Recorded data
------------

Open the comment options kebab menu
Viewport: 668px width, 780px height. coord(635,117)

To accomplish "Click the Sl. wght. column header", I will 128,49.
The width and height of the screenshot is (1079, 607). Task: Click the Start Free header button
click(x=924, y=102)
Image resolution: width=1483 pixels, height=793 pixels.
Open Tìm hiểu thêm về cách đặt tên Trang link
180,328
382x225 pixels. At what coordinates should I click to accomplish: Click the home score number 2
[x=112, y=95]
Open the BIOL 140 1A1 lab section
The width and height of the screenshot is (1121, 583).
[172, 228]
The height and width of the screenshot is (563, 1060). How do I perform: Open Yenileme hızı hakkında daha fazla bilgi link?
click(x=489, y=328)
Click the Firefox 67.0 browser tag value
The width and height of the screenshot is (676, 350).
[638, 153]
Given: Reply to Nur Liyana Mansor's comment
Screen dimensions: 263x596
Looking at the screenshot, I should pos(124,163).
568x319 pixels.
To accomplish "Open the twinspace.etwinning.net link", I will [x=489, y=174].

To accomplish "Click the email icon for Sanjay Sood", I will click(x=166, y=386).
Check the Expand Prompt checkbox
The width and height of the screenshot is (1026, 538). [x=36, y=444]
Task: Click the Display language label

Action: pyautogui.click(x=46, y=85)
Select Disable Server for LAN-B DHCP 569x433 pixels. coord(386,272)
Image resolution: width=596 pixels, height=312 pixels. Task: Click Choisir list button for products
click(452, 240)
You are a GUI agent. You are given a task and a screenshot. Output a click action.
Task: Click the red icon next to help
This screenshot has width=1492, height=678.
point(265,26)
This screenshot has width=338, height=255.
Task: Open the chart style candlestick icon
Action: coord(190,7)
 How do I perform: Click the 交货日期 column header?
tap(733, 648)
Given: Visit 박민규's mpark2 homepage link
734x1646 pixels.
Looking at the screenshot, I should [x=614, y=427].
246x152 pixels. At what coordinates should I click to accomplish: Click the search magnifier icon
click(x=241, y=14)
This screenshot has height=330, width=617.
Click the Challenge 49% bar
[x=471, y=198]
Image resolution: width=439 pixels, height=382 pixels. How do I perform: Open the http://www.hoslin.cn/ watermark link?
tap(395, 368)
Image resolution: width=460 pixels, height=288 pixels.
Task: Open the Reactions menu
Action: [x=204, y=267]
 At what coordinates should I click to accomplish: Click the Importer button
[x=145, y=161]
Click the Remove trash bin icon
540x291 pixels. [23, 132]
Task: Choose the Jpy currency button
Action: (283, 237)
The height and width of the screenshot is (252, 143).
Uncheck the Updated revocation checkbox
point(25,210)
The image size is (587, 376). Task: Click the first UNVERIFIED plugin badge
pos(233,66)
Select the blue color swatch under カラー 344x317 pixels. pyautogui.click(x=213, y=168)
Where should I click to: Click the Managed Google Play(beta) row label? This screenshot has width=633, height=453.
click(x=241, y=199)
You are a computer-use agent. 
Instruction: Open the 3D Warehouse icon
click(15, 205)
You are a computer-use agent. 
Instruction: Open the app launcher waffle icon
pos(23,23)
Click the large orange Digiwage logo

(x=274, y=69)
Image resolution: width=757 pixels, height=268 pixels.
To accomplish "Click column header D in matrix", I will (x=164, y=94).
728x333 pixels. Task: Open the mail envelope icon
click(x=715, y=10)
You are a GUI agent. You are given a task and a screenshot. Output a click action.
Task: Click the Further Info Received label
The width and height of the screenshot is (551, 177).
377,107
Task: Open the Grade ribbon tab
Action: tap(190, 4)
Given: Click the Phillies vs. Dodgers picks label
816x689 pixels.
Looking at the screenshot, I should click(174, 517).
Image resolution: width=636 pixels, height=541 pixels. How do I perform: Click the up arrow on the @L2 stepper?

------------

> _Instructions to follow_: Each line of the records above, from the first through the one containing "Given: Reply to Nur Liyana Mansor's comment", is to be retyped exactly; no other line belongs.

> _Output for this exercise_:
Open the comment options kebab menu
Viewport: 668px width, 780px height. coord(635,117)

To accomplish "Click the Sl. wght. column header", I will 128,49.
The width and height of the screenshot is (1079, 607). Task: Click the Start Free header button
click(x=924, y=102)
Image resolution: width=1483 pixels, height=793 pixels.
Open Tìm hiểu thêm về cách đặt tên Trang link
180,328
382x225 pixels. At what coordinates should I click to accomplish: Click the home score number 2
[x=112, y=95]
Open the BIOL 140 1A1 lab section
The width and height of the screenshot is (1121, 583).
[172, 228]
The height and width of the screenshot is (563, 1060). How do I perform: Open Yenileme hızı hakkında daha fazla bilgi link?
click(x=489, y=328)
Click the Firefox 67.0 browser tag value
The width and height of the screenshot is (676, 350).
[638, 153]
Given: Reply to Nur Liyana Mansor's comment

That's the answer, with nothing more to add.